The result shows that there are now eight new node properties in the in-memory graph. These contain the scaled values from the input properties, where the scaled `buildYear` values are in the first list position and scaled `avgReview` values are in the second position. To find out how to inspect the new schema of the in-memory graph, see Listing graphs in the catalog.

3.3. List properties

The `storyCapacity` property models the amount of rooms on each story of the hotel. The property is normalized so that hotels with fewer stories have a zero value. This is because the Scale Properties algorithm requires that all values for the same property have the same length. In this example we will show how to scale the values in these lists using the Scale Properties algorithm. We imagine using the output as feature vector to input in a machine learning algorithm.
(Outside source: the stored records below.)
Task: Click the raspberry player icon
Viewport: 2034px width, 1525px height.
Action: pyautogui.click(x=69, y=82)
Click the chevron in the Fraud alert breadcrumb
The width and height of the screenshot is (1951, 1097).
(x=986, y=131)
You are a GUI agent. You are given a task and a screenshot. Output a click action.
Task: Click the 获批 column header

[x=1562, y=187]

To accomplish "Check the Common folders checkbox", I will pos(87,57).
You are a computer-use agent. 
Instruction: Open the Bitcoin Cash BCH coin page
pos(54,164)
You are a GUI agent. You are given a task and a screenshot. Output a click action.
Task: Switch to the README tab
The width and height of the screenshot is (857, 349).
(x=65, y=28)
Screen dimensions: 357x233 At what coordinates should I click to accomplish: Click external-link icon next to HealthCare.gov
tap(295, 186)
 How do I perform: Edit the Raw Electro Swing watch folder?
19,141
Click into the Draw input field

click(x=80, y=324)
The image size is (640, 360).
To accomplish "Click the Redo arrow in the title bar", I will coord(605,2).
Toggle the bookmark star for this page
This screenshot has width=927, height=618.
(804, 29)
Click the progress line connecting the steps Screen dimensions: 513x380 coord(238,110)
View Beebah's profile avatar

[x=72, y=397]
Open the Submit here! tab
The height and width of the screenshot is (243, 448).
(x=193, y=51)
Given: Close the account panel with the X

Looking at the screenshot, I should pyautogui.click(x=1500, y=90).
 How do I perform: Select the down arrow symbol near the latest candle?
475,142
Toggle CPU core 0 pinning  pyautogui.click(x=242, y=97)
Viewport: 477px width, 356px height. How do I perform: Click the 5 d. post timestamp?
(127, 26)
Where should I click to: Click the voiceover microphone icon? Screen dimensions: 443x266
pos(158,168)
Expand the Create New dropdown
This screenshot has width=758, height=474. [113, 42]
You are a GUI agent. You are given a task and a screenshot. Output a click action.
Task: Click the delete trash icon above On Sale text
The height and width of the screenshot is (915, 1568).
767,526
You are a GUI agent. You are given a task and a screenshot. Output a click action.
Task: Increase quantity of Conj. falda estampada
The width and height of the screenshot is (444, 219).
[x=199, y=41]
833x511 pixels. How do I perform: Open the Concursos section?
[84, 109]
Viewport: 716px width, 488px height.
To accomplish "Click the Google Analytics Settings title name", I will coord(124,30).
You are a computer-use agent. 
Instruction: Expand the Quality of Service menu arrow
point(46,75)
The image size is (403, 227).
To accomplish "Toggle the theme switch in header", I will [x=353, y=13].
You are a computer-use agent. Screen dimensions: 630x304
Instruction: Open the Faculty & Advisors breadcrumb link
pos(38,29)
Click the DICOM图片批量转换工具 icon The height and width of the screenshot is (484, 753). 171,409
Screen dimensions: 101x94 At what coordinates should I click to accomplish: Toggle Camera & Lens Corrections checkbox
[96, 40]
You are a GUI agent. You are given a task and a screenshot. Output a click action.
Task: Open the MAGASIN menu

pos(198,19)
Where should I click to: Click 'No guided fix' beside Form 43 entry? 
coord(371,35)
Additionally, we will include the `avgReview` property in our feature vector.

The following will run the algorithm in `mutate` mode:
``````CALL gds.alpha.scaleProperties.stream('myGraph', {
nodeProperties: ['avgReview', 'storyCapacity'],
scaler: 'StdScore'
}) YIELD nodeId, scaledProperty
RETURN gds.util.asNode(nodeId).name AS name, scaledProperty AS features
ORDER BY name ASC``````
Table 9. Results
name features

"Beach"

[-0.17956547594003253, -0.03401933556831381, 0.00254261210704973, -0.5187592498702616]

"Central"

[2.172199255871029, -0.3968922482969945, -0.3534230828799124, -0.2806402499298136]

"East"

[-0.0447509371737933, -0.5731448059080679, -0.526320706159294, -0.5187592498702616]

"Forest"

[-0.8536381697712284, -0.513529970245499, -0.5568320514438908, -0.5187592498702616]

"Mountain"

[0.32973389273242665, -0.4487312358296632, -0.6076842935848854, -0.5187592498702616]

"Plaza"

[0.5394453974799097, -0.609432097180936, -0.5568320514438908, -0.5187592498702616]

"Polar"

[-0.672387512096618, 2.583849534831454, 2.5705808402272767, 2.542770749364069]

"West"

[-1.2910364511016934, -0.00809984180197948, 0.027968733177547028, 0.3316657499170525]

The resulting feature vector contains the standard-score scaled value for the `avgReview` property in the first list position. We can see that some values are negative and that the maximum value sticks out for the `Central` hotel.

The other three list positions are the scaled values for the `storyCapacity` list property. Note that each list item is scaled only with respect to the corresponding item in the other lists. Thus, the `Polar` hotel has the greatest scaled value in all list positions.